# kNN Regression with Python
## Boston Housing data

R data sets can be found at [this link](http://vincentarelbundock.github.io/Rdatasets/datasets.html).

This notebook will use the Boston Housing data.

In [1]:
### load the data
import pandas as pd
df = pd.read_csv('data/Boston.csv')

In [2]:
# train test split
from sklearn.model_selection import train_test_split

X = df.iloc[:, 0:12]
y = df.iloc[:, 13]

X_train, X_test, y_train, y_test = train_test_split(X, y, test_size=0.2, random_state=1234)

print('train size:', X_train.shape)
print('test size:', X_test.shape)

train size: (404, 12)
test size: (102, 12)


In [3]:
# train the algorithm
from sklearn.neighbors import KNeighborsRegressor
regressor = KNeighborsRegressor(n_neighbors=3)
regressor.fit(X_train, y_train)

KNeighborsRegressor(algorithm='auto', leaf_size=30, metric='minkowski',
                    metric_params=None, n_jobs=None, n_neighbors=3, p=2,
                    weights='uniform')

In [4]:
# make predictions

y_pred = regressor.predict(X_test)

In [5]:
# evaluation
from sklearn.metrics import mean_squared_error, r2_score
print('mse=', mean_squared_error(y_test, y_pred))
print('correlation=', r2_score(y_test, y_pred))

mse= 66.1533442265795
correlation= 0.35553728726247713


The mse was considerably higher at 35.7 than the mse for linear regression of 27.85. The correlation was much lower. Different values  of k=5 and k=7 resulted in worse performance.

### Scaling

In R, much improved results were achieved by scaling data for kNN. The following code tries kNN again after scaling the data.

In [6]:
from sklearn import preprocessing

scaler = preprocessing.StandardScaler().fit(X_train)

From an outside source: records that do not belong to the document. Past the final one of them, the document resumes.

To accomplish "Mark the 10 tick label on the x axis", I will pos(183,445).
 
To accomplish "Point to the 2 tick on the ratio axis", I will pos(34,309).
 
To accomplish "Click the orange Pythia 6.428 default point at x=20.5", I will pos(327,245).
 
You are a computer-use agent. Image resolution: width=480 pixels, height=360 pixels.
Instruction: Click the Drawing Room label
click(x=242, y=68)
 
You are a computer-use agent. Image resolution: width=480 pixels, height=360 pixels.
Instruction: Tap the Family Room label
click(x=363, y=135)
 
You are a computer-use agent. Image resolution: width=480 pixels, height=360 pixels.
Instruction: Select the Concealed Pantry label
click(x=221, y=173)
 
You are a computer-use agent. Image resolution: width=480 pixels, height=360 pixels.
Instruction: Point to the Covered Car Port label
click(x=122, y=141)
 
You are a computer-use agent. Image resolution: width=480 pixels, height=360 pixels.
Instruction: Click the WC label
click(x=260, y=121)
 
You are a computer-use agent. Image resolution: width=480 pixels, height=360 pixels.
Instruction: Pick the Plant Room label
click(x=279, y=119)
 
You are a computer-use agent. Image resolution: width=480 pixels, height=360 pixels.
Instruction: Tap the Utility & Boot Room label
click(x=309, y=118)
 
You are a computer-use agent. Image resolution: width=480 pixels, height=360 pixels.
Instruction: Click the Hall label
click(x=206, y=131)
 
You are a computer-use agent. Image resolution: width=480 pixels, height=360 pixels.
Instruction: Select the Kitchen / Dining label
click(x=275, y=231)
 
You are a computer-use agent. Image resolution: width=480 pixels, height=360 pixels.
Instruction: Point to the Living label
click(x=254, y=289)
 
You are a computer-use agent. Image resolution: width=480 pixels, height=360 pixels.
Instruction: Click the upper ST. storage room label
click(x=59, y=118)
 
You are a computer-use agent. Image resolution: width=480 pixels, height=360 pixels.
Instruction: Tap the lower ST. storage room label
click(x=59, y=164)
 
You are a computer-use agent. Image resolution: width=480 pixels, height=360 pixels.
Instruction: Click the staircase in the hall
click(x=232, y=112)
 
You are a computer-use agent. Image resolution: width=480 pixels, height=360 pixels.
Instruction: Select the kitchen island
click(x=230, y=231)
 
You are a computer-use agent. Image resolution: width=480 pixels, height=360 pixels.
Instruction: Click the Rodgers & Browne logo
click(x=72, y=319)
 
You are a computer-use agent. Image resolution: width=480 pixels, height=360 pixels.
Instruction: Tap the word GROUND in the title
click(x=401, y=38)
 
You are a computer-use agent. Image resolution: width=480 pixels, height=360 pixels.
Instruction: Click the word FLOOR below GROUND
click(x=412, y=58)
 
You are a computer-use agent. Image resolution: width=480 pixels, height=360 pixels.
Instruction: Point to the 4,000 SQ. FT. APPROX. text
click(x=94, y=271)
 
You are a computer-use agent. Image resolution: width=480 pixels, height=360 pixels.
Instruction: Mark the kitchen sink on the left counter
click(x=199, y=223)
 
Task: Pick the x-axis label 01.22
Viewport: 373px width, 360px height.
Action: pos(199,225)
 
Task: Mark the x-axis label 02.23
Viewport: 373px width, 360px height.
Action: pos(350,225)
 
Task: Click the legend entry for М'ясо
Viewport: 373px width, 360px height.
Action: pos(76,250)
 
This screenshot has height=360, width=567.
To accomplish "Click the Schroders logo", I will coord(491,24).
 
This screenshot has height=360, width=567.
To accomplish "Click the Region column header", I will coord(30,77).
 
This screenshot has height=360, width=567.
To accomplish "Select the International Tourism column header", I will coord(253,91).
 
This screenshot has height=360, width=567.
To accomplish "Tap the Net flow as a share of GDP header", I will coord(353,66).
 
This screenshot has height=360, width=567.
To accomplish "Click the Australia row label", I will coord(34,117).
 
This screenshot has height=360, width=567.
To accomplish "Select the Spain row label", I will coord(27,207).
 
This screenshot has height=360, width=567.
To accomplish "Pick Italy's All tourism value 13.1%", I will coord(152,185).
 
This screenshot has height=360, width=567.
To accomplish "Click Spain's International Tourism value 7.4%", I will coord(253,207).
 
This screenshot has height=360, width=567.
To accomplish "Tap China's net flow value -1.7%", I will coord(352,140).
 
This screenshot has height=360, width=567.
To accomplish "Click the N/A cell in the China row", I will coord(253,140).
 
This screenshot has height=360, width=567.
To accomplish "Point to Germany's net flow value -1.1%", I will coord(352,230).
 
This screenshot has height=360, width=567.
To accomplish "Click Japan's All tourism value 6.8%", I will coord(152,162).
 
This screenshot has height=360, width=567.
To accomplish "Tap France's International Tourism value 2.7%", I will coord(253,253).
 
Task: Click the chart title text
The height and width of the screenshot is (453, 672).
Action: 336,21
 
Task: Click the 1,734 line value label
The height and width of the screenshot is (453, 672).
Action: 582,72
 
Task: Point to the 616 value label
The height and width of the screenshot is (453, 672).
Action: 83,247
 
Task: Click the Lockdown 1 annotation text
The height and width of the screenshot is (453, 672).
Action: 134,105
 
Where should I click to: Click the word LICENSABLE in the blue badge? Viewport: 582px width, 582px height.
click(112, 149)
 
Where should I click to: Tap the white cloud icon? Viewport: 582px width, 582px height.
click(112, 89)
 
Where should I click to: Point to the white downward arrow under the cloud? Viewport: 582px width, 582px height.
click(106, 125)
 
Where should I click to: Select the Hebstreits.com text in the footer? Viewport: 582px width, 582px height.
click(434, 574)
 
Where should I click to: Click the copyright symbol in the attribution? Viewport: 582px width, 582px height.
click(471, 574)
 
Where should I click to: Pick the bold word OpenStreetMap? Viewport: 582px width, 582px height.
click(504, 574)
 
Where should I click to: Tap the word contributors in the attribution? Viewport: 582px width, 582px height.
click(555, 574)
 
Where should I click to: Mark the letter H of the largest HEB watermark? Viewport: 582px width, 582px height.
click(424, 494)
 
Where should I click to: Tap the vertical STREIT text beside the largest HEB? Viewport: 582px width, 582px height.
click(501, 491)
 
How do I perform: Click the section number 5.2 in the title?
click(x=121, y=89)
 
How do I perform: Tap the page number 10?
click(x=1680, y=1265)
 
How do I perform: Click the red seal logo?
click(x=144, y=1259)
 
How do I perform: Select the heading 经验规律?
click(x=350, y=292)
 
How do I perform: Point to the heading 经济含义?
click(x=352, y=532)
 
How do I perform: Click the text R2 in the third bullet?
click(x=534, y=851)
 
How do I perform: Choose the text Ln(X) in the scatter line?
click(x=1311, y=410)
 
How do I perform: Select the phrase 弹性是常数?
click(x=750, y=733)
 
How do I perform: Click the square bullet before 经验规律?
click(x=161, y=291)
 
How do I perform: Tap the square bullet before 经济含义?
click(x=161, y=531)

X_train_scaled = scaler.transform(X_train)
X_test_scaled = scaler.transform(X_test)

In [7]:
regressor2 = KNeighborsRegressor(n_neighbors=3)
regressor2.fit(X_train_scaled, y_train)

# make predictions
y_pred2 = regressor2.predict(X_test_scaled)

# evaluation
print('mse=', mean_squared_error(y_test, y_pred2))
print('correlation=', r2_score(y_test, y_pred2))

mse= 19.192755991285402
correlation= 0.8130250898777173


Wow. Much better results than the non-scaled version, and a significant improvement over linear regression as well.